Dancehall vocalist TeeJay released his new single Trigga Finga on Tuesday, May 26 on his official YouTube page. The Up Top Boss throws down some ruthless rhymes on the soulful Forex Riddim for an easy musical slaying.

It seems like he’s been walking a dark path with some of his latest songs, Better Them Than Me, Bing Bing, Guard Ring and Expensive Style for example, all have the same kind of smooth dishing of vicious words.

Here we are again and without skipping a beat, Trigga Finga gets right into battle. TeeJay sings “Please don’t cry for me, if tomorrow me RIP. Mi nuh tink uno love war like me, try diss mi a road and not pon IG.” He then calls out his rival for being a big talker, “boy say dem a go kill man and cya do it all now… boy swear say him a murderer, true him and him fren dem deh a road and nuh stop shoot the sky. ”

The small details add an element of realness, leaving folks to think his words are directly targeted, but he is yet to call a name. It’s all getting a little old with the subliminal references in his songs.

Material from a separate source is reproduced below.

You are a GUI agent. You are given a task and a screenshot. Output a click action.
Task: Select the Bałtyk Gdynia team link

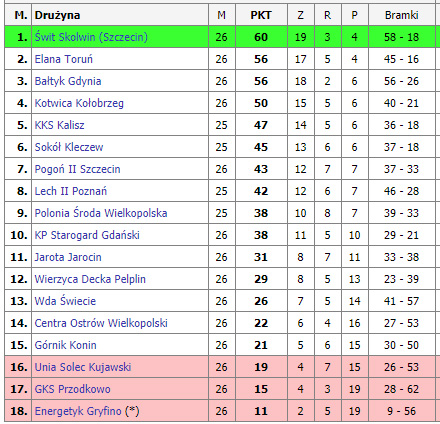pyautogui.click(x=68, y=81)
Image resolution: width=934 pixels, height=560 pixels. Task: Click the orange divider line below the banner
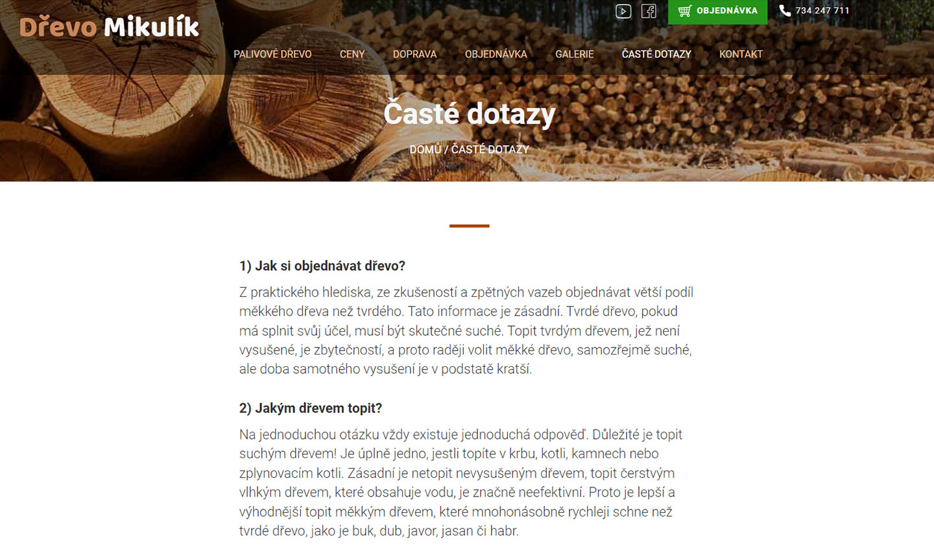[469, 226]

Now the Up Top Boss is baiting someone to diss him in person and not on Instagram, we know he’s been pushing a battle with Alkaline, and the Champion Boy deejay did in fact blow up TeeJay’s spot on the social media platform recently. However, if this is a comeback, it’s rather delayed and in that case weak.

This could all be talk nonetheless, a strategic plot to bragger his own badness. TeeJay is a master at creating gangster style rhymes the gruesome parings, Trigger Finga is just one of his many singles to demonstrate this.

The deejay says, “Trigger finger ever got a bad habit, rifle dat a lift. Roll up a dem ends, man panic, chop off head, put it pon a stick…. Man open people face still yuh look inside of it, marrow fly like a witch.”

More bloodshed follows and name dropping the guns he uses to execute them, check out the official audio below. Trigga Finga was created on the Forex Riddim, produced by Jones Ave and distributed by Johnny Wonder.